The Women’s Harvest

Kabul, Afghanistan.

After a week visiting Bamiyan, a rural Afghan Province, one thing has been made abundantly clear to me: the experience of being a woman in this country is much different than being a woman in the United States. Here, the inescapable and indelible fact of gender colors social interactions, far more so than back home. But being a woman has also created safe spaces of inclusion within the village’s maternal system, from which I would have otherwise been kept at a distance.

Time and time again, after meeting with the men in the family, I was led into a separate room to visit with the women, who had gathered there and were waiting eagerly for us with their children. Immediately, an exchange began, a series of greetings, smiles, thanksgivings, and comments about the style of my clothes, quality of my hands, or strangeness of my backpack. Daughters and granddaughters would join us, children at their feet, each little face more beautiful than the last.

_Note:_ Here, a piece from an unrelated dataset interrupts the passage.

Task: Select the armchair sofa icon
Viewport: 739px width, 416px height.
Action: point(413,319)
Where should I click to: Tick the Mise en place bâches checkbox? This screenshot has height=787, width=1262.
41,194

When we met with women and men together, the men tended to be the focal point, dominating the conversation. In the absence of their male counterparts, the women, adorned in vibrant cloths, filled the sparsely furnished rooms with stories and laughter. In this conservative Afghan village, one woman shared with us the heartbreaking experience of having her husband kidnapped and killed by the Taliban – and raising her kids, now teenagers, without the breadwinner of the house. She looked down at her wrinkled hands and paused before telling us of her struggles with depression. “We age so quickly here” she reflected, looking up at me, circles under her eyes. Her skin was weathered and worn, bearing the years of harsh living conditions and inadequate nutrition. I would have guessed she was in her late 50s – she is in fact only 38.

A doctor who has been living in rural Afghanistan for eight years spoke with us about the medical realities these women have to face – lives burdened with the physical manifestations of the recollections of war. They have developed strong coping mechanisms to handle the severe headaches, depression, and anemia that plague their daily lives.

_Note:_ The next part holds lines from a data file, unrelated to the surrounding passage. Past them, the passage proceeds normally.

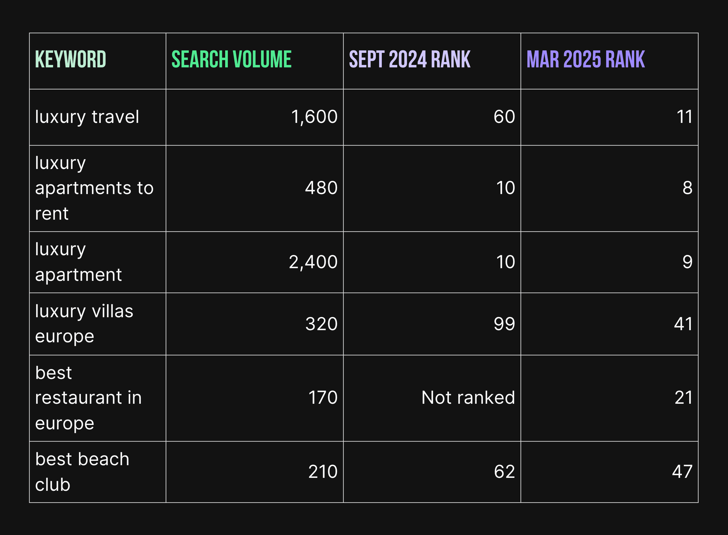728x535 pixels.
Task: Click the MAR 2025 RANK header
Action: click(585, 60)
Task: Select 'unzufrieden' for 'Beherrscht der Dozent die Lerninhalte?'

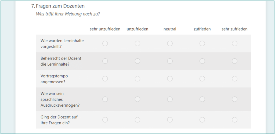Action: pyautogui.click(x=138, y=61)
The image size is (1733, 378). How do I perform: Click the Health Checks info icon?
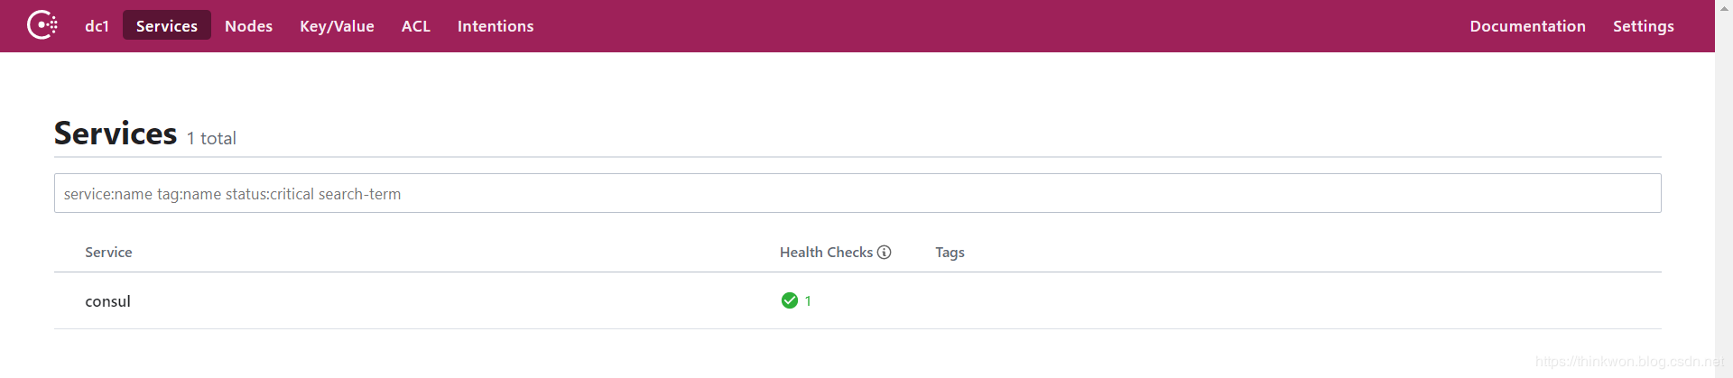point(885,253)
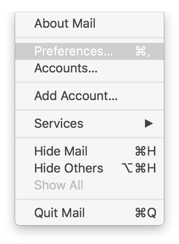
Task: Select Quit Mail at menu bottom
Action: (90, 213)
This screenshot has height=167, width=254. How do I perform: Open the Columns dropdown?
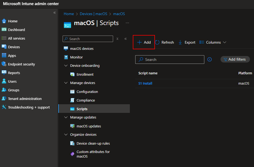213,42
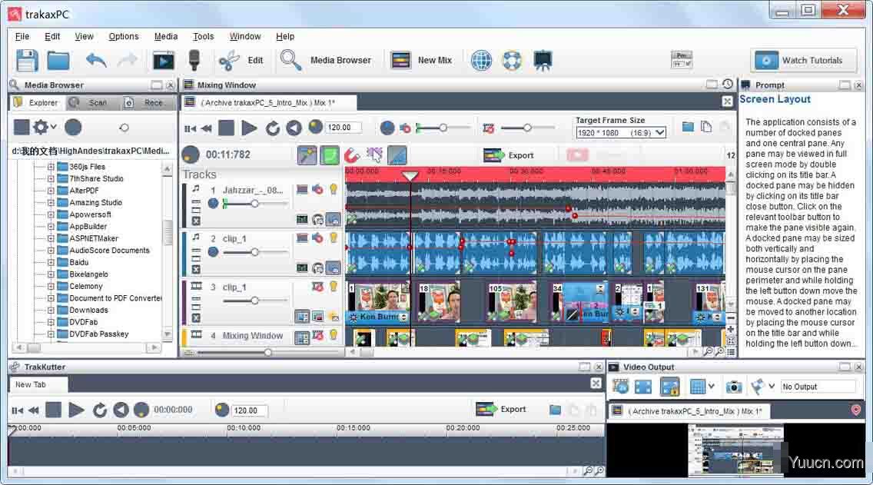This screenshot has height=485, width=873.
Task: Expand the Downloads folder in the tree
Action: tap(51, 311)
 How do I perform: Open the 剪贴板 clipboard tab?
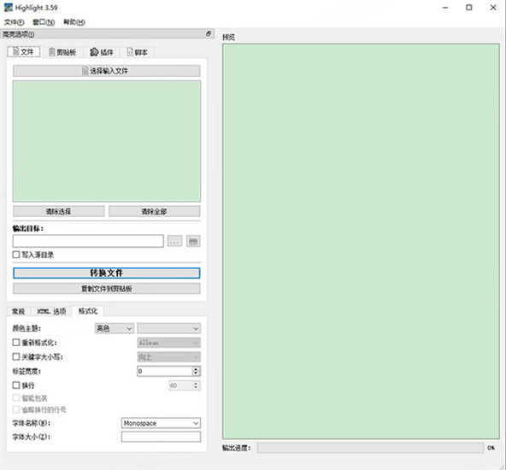coord(63,52)
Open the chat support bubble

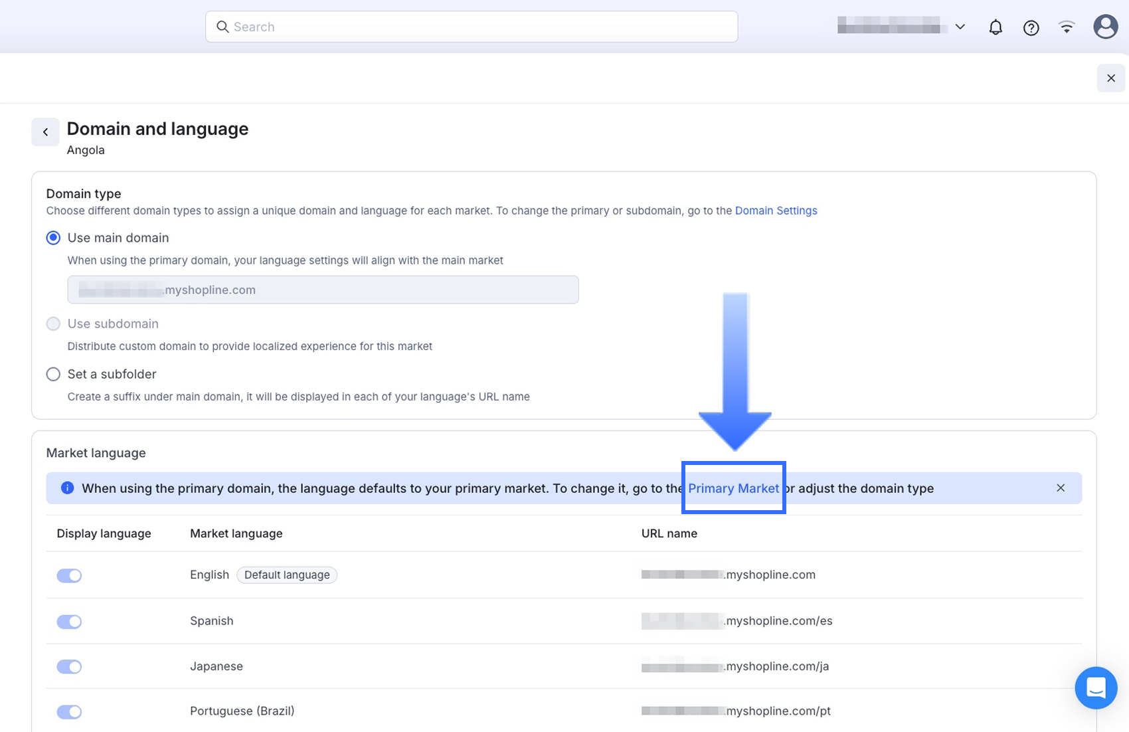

While sitting alone with Afghan women, we learned much about their way of life and the disappointments they share as a result of living in an occupied land. While in the past, village women were married around 13, many now marry at 19 or 20 and then move in with their husband’s family. Nasreen, a young woman who was recently married, told us of her “half happy, half sad” feelings of leaving her family for an arranged marriage in a neighboring village. The women only leave their village once a year and then only to go to the market; they make this trip clad in full burqas. For generations, these women have been identified by the existence of their children, spending their time tending to the needs of their large families in a pastoral culture. “We are all illiterate”, said the 38-year-old mother, “so we harvest potatoes.”

However, three of the young women we met now go to school and revealed to us in English their hopes to become doctors. Their mothers and aunts looked on, smiling. All of the women think things will be better with an education. And as we asked about the war, it was clear that memories of fleeing from the Taliban rushed into the room. But the women certainly did not communicate their favor with the ongoing U.S. and NATO occupations of their country.

“It’s all rhetoric and words that America is defending the rights of women”, said an articulate young woman named Zerghuna. With women and children dying daily not only from being caught in the crossfire, but also from the effects of poverty, malnutrition, and lack of available health care, they are skeptical about the justifications used by foreign forces around women’s rights. Zerghuna wishes that the world would see to it that the efforts to improve the rights of women were actually implemented, and that the billions of dollars allocated to aid organizations would reach the intended recipients – the poor. “They should come here and see that something happens, because nothing does.”

When asked about the system of government in Afghanistan and what they would request of it, the women asked for a few more hours of electricity a night. Other than that? “Help us find good, dignified work to take care of our families”, said one of the mothers. The others nodded in agreement.